Entries shown >>
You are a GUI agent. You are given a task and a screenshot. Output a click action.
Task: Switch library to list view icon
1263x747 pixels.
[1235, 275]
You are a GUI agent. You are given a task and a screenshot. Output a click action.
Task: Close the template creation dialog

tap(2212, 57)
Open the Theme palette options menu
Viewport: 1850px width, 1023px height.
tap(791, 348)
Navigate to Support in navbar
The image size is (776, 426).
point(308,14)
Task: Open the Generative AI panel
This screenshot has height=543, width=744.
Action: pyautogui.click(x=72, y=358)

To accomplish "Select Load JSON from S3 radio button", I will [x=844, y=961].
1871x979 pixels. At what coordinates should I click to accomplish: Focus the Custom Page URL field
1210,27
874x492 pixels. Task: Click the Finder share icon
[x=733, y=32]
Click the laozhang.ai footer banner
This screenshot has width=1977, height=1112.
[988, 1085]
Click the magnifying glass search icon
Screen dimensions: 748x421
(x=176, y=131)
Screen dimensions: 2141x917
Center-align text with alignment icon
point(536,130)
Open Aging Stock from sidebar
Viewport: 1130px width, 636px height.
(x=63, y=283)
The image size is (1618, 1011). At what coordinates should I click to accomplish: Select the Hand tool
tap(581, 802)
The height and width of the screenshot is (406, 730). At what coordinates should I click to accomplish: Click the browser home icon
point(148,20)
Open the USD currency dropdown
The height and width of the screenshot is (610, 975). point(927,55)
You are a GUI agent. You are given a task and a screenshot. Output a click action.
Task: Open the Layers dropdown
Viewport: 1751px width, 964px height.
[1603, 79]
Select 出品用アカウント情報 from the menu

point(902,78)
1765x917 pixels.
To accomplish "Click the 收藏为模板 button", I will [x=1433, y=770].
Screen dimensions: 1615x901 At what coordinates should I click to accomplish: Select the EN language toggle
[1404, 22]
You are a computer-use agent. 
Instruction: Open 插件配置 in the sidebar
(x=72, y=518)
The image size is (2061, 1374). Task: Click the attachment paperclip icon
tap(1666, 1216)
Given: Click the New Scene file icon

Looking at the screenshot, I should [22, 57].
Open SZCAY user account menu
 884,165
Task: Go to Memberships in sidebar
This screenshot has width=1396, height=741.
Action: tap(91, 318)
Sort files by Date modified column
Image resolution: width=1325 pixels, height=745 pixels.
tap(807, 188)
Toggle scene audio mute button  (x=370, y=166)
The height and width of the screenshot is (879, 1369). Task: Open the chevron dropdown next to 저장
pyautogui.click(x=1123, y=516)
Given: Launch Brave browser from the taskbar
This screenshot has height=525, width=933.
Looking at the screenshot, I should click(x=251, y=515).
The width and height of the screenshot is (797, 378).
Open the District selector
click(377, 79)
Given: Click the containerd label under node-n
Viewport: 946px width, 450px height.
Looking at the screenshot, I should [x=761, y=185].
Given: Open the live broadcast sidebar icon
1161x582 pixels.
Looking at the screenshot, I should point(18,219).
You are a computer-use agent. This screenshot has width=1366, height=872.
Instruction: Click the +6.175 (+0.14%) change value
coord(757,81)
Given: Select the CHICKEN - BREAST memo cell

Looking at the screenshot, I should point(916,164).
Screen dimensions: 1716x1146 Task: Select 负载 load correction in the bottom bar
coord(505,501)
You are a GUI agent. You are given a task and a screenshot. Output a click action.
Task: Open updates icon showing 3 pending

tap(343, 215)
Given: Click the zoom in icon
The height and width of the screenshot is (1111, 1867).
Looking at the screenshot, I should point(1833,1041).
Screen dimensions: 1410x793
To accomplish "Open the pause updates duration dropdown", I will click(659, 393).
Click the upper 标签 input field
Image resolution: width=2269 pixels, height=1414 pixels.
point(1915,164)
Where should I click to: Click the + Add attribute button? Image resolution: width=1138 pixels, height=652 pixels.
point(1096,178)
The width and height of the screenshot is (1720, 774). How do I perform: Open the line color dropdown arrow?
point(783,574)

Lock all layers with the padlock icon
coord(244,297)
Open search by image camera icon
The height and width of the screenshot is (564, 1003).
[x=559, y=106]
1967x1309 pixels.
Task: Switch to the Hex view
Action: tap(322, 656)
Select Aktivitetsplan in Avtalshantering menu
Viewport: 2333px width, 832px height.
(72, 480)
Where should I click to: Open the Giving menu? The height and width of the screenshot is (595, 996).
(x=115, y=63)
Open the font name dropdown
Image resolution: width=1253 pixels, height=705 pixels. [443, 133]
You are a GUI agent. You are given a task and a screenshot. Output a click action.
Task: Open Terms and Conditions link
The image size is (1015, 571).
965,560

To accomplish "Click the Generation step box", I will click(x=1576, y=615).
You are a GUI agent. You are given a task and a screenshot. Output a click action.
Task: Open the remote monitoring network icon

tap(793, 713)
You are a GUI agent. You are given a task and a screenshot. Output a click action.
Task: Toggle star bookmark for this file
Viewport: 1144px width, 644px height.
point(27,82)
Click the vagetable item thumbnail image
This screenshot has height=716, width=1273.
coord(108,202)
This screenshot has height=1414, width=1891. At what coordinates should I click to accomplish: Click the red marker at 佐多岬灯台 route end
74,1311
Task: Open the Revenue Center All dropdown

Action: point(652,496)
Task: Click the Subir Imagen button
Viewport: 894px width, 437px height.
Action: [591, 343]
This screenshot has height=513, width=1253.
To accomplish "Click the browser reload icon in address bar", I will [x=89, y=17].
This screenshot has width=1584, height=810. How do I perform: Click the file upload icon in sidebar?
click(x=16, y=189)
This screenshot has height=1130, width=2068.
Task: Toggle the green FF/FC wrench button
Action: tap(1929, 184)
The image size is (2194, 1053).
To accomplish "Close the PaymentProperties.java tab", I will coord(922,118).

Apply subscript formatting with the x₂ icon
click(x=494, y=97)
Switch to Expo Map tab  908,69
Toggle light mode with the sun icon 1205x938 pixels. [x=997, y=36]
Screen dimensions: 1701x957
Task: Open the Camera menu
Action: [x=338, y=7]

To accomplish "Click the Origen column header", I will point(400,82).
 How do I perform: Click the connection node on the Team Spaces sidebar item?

Assignment >>
Could you output every entry from the listing above without altering a word?

Answer to the problem >>
You are a GUI agent. You are given a task and a screenshot. Output a click action.
Task: Switch library to list view icon
1263x747 pixels.
[1235, 275]
You are a GUI agent. You are given a task and a screenshot. Output a click action.
Task: Close the template creation dialog

tap(2212, 57)
Open the Theme palette options menu
Viewport: 1850px width, 1023px height.
tap(791, 348)
Navigate to Support in navbar
The image size is (776, 426).
point(308,14)
Task: Open the Generative AI panel
This screenshot has height=543, width=744.
Action: pyautogui.click(x=72, y=358)

To accomplish "Select Load JSON from S3 radio button", I will [x=844, y=961].
1871x979 pixels. At what coordinates should I click to accomplish: Focus the Custom Page URL field
1210,27
874x492 pixels. Task: Click the Finder share icon
[x=733, y=32]
Click the laozhang.ai footer banner
This screenshot has width=1977, height=1112.
[988, 1085]
Click the magnifying glass search icon
Screen dimensions: 748x421
(x=176, y=131)
Screen dimensions: 2141x917
Center-align text with alignment icon
point(536,130)
Open Aging Stock from sidebar
Viewport: 1130px width, 636px height.
(x=63, y=283)
The image size is (1618, 1011). At what coordinates should I click to accomplish: Select the Hand tool
tap(581, 802)
The height and width of the screenshot is (406, 730). At what coordinates should I click to accomplish: Click the browser home icon
point(148,20)
Open the USD currency dropdown
The height and width of the screenshot is (610, 975). point(927,55)
You are a GUI agent. You are given a task and a screenshot. Output a click action.
Task: Open the Layers dropdown
Viewport: 1751px width, 964px height.
[1603, 79]
Select 出品用アカウント情報 from the menu

point(902,78)
1765x917 pixels.
To accomplish "Click the 收藏为模板 button", I will [x=1433, y=770].
Screen dimensions: 1615x901 At what coordinates should I click to accomplish: Select the EN language toggle
[1404, 22]
You are a computer-use agent. 
Instruction: Open 插件配置 in the sidebar
(x=72, y=518)
The image size is (2061, 1374). Task: Click the attachment paperclip icon
tap(1666, 1216)
Given: Click the New Scene file icon

Looking at the screenshot, I should [22, 57].
Open SZCAY user account menu
 884,165
Task: Go to Memberships in sidebar
This screenshot has width=1396, height=741.
Action: tap(91, 318)
Sort files by Date modified column
Image resolution: width=1325 pixels, height=745 pixels.
tap(807, 188)
Toggle scene audio mute button  (x=370, y=166)
The height and width of the screenshot is (879, 1369). Task: Open the chevron dropdown next to 저장
pyautogui.click(x=1123, y=516)
Given: Launch Brave browser from the taskbar
This screenshot has height=525, width=933.
Looking at the screenshot, I should click(x=251, y=515).
The width and height of the screenshot is (797, 378).
Open the District selector
click(377, 79)
Given: Click the containerd label under node-n
Viewport: 946px width, 450px height.
Looking at the screenshot, I should [x=761, y=185].
Given: Open the live broadcast sidebar icon
1161x582 pixels.
Looking at the screenshot, I should point(18,219).
You are a computer-use agent. This screenshot has width=1366, height=872.
Instruction: Click the +6.175 (+0.14%) change value
coord(757,81)
Given: Select the CHICKEN - BREAST memo cell

Looking at the screenshot, I should point(916,164).
Screen dimensions: 1716x1146 Task: Select 负载 load correction in the bottom bar
coord(505,501)
You are a GUI agent. You are given a task and a screenshot. Output a click action.
Task: Open updates icon showing 3 pending

tap(343, 215)
Given: Click the zoom in icon
The height and width of the screenshot is (1111, 1867).
Looking at the screenshot, I should point(1833,1041).
Screen dimensions: 1410x793
To accomplish "Open the pause updates duration dropdown", I will click(659, 393).
Click the upper 标签 input field
Image resolution: width=2269 pixels, height=1414 pixels.
point(1915,164)
Where should I click to: Click the + Add attribute button? Image resolution: width=1138 pixels, height=652 pixels.
point(1096,178)
The width and height of the screenshot is (1720, 774). How do I perform: Open the line color dropdown arrow?
point(783,574)

Lock all layers with the padlock icon
coord(244,297)
Open search by image camera icon
The height and width of the screenshot is (564, 1003).
[x=559, y=106]
1967x1309 pixels.
Task: Switch to the Hex view
Action: tap(322, 656)
Select Aktivitetsplan in Avtalshantering menu
Viewport: 2333px width, 832px height.
(72, 480)
Where should I click to: Open the Giving menu? The height and width of the screenshot is (595, 996).
(x=115, y=63)
Open the font name dropdown
Image resolution: width=1253 pixels, height=705 pixels. [443, 133]
You are a GUI agent. You are given a task and a screenshot. Output a click action.
Task: Open Terms and Conditions link
The image size is (1015, 571).
965,560

To accomplish "Click the Generation step box", I will click(x=1576, y=615).
You are a GUI agent. You are given a task and a screenshot. Output a click action.
Task: Open the remote monitoring network icon

tap(793, 713)
You are a GUI agent. You are given a task and a screenshot. Output a click action.
Task: Toggle star bookmark for this file
Viewport: 1144px width, 644px height.
point(27,82)
Click the vagetable item thumbnail image
This screenshot has height=716, width=1273.
coord(108,202)
This screenshot has height=1414, width=1891. At what coordinates should I click to accomplish: Click the red marker at 佐多岬灯台 route end
74,1311
Task: Open the Revenue Center All dropdown

Action: point(652,496)
Task: Click the Subir Imagen button
Viewport: 894px width, 437px height.
Action: [591, 343]
This screenshot has height=513, width=1253.
To accomplish "Click the browser reload icon in address bar", I will [x=89, y=17].
This screenshot has width=1584, height=810. How do I perform: Click the file upload icon in sidebar?
click(x=16, y=189)
This screenshot has height=1130, width=2068.
Task: Toggle the green FF/FC wrench button
Action: tap(1929, 184)
The image size is (2194, 1053).
To accomplish "Close the PaymentProperties.java tab", I will coord(922,118).

Apply subscript formatting with the x₂ icon
click(x=494, y=97)
Switch to Expo Map tab  908,69
Toggle light mode with the sun icon 1205x938 pixels. [x=997, y=36]
Screen dimensions: 1701x957
Task: Open the Camera menu
Action: [x=338, y=7]

To accomplish "Click the Origen column header", I will point(400,82).
 How do I perform: Click the connection node on the Team Spaces sidebar item?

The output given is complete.